Although these producers of soy, cattle, and timber for export have documented links to illegal deforestation, corruption, slave labor, and other crimes, they nonetheless do business with investors and companies based in countries that are Brazil's three largest trading partners: China, the European Union and the United States.

"The good news is, if European and North American financiers and commodities buyers cut ties with Brazilian bad actors, they could use their market power to send a signal to Brazil's leadership that the global community will not tolerate the policies of the new administration," said report lead author, Christian Poirier of Amazon Watch. "But if they continue to support Brazilian companies, they should be ready to shoulder the blame for the destruction of rainforests and the abuse of indigenous peoples."

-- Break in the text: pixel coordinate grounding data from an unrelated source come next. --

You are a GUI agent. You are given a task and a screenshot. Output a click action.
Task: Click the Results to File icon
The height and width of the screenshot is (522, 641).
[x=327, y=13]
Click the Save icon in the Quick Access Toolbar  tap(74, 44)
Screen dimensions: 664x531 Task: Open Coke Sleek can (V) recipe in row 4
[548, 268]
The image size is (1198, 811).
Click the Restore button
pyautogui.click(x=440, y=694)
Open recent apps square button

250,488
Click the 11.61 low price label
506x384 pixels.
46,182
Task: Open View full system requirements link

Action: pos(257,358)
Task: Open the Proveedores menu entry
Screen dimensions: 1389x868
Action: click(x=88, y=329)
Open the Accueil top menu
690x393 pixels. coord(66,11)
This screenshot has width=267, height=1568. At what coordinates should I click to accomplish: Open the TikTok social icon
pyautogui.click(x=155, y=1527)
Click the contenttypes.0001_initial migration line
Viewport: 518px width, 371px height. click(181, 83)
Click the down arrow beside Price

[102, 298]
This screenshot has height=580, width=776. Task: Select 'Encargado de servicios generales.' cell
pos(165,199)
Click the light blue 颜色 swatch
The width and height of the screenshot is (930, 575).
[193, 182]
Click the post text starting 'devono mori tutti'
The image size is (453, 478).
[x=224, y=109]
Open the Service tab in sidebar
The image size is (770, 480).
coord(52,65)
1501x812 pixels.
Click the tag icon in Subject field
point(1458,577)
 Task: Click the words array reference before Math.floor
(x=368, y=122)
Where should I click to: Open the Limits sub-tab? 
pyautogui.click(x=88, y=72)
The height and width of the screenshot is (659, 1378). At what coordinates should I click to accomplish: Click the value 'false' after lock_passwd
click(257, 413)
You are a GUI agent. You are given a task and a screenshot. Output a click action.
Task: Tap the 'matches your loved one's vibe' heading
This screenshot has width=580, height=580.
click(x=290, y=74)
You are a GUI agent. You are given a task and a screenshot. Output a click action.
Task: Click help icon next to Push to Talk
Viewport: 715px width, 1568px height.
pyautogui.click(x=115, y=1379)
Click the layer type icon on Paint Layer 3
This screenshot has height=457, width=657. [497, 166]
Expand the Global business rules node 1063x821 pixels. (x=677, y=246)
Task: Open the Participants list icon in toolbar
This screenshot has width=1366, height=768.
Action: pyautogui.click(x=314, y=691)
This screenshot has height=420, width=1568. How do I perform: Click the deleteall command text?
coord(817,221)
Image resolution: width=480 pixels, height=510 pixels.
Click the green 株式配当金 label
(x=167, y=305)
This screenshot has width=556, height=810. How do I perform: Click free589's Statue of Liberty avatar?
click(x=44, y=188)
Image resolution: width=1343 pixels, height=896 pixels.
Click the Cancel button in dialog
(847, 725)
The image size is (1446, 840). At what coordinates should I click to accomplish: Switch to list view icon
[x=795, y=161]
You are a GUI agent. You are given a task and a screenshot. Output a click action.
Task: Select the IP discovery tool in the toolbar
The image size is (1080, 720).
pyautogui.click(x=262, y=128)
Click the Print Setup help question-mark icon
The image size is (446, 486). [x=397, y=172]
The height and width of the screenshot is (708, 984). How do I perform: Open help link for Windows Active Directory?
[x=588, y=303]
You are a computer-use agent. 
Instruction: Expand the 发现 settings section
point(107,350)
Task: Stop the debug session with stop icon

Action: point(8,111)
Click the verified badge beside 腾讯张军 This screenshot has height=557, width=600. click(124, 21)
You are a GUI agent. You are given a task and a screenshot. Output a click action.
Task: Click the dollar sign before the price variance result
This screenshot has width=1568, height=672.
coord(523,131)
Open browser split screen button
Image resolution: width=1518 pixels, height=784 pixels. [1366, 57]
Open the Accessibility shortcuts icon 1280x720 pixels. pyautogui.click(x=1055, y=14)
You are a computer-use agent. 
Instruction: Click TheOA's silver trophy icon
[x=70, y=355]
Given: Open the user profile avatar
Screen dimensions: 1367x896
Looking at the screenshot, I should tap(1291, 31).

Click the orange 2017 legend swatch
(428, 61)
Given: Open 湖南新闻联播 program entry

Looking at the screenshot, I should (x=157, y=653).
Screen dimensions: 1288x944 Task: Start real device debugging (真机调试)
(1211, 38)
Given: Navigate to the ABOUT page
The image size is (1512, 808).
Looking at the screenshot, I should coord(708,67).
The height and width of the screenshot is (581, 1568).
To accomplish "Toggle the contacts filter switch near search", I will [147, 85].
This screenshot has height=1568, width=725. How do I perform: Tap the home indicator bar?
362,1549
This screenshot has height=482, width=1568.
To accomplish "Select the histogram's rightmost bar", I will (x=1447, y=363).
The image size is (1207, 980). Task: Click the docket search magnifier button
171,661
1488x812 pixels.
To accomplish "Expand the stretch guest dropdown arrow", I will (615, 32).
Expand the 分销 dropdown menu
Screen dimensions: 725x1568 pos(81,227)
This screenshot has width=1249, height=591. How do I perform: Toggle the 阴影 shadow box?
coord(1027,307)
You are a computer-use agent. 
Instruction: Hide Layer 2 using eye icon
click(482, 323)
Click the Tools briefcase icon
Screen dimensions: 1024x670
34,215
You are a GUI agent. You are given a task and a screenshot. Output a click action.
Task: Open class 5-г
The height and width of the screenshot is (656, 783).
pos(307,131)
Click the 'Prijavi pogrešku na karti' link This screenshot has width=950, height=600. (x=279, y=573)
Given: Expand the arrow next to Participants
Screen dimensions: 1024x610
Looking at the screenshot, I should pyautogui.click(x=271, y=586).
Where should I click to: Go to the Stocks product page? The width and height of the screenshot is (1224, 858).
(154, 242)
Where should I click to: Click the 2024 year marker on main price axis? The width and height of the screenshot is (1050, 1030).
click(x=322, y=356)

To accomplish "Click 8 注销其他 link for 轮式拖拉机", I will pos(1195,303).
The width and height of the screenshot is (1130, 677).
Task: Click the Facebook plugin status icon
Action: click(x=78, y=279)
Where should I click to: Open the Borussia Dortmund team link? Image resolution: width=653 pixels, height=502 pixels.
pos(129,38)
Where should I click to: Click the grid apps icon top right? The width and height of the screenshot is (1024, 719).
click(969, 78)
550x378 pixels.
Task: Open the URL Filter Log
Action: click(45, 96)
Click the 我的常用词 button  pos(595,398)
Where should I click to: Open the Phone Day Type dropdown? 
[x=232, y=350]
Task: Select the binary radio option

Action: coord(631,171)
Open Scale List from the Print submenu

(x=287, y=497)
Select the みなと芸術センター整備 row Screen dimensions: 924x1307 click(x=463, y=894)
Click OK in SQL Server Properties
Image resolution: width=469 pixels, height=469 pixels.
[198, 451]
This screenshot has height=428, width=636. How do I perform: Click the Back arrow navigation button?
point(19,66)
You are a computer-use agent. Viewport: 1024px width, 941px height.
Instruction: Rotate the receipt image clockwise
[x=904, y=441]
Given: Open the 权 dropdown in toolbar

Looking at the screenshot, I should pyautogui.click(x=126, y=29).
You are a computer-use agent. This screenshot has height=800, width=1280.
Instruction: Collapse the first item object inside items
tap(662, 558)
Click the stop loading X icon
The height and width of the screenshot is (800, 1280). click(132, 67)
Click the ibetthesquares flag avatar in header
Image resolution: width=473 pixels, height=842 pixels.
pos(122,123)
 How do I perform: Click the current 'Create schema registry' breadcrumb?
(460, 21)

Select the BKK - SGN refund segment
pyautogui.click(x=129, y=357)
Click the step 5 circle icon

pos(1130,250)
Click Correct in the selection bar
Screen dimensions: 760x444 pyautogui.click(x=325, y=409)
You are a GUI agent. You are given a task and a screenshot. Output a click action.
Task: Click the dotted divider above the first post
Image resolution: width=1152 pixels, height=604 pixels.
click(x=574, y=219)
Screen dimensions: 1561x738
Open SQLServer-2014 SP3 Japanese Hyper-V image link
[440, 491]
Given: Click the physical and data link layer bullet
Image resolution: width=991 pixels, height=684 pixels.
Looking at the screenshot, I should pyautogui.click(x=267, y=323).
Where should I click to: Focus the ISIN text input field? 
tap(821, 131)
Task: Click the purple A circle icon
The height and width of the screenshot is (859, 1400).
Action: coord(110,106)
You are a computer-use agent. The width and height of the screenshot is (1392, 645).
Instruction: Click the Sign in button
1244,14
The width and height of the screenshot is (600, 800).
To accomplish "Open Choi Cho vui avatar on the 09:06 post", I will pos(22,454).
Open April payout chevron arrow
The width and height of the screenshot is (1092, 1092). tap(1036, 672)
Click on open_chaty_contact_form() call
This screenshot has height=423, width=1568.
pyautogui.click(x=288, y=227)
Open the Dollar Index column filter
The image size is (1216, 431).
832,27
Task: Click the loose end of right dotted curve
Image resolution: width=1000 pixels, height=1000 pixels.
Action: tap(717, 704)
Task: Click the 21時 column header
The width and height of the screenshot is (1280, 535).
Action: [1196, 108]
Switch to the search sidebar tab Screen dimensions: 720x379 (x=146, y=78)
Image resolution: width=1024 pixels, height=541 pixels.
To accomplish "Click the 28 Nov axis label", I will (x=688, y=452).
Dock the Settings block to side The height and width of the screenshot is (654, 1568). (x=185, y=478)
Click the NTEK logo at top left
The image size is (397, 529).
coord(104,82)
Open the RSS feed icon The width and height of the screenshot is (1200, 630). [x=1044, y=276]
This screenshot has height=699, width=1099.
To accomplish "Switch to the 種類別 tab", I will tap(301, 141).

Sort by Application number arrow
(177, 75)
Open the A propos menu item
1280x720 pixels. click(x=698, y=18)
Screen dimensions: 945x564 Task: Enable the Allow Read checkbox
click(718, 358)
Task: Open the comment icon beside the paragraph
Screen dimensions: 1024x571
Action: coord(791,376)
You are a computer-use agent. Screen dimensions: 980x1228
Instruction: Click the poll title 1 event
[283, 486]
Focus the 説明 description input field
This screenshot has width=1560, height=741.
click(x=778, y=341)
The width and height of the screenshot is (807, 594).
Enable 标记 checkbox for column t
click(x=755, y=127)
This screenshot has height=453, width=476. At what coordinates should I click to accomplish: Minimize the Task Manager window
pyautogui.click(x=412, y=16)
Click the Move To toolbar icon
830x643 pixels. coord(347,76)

The report, produced in collaboration with the National Articulation of the Indigenous Peoples of Brazil (APIB), the Brazilian coordinating organization for the country's indigenous peoples, identifies and examines the business dealings of the Brazilian companies behind the increase in illegal deforestation from 2017 through the beginning of 2019. It traces the links of the firms to European, U.S. and Canadian corporate buyers and the investors that fund their activities. The findings provide insight into the role of foreign economic actors in driving agro-industrial expansion into tropical forests, as described in recent peer-reviewed studies. The Amazon Watch report is being released against the backdrop of a growing trend of land invasions in Brazil, with indigenous peoples and other rural communities reporting a dramatic increase in conflict arising from efforts to expand plantations and cattle ranches on to their lands.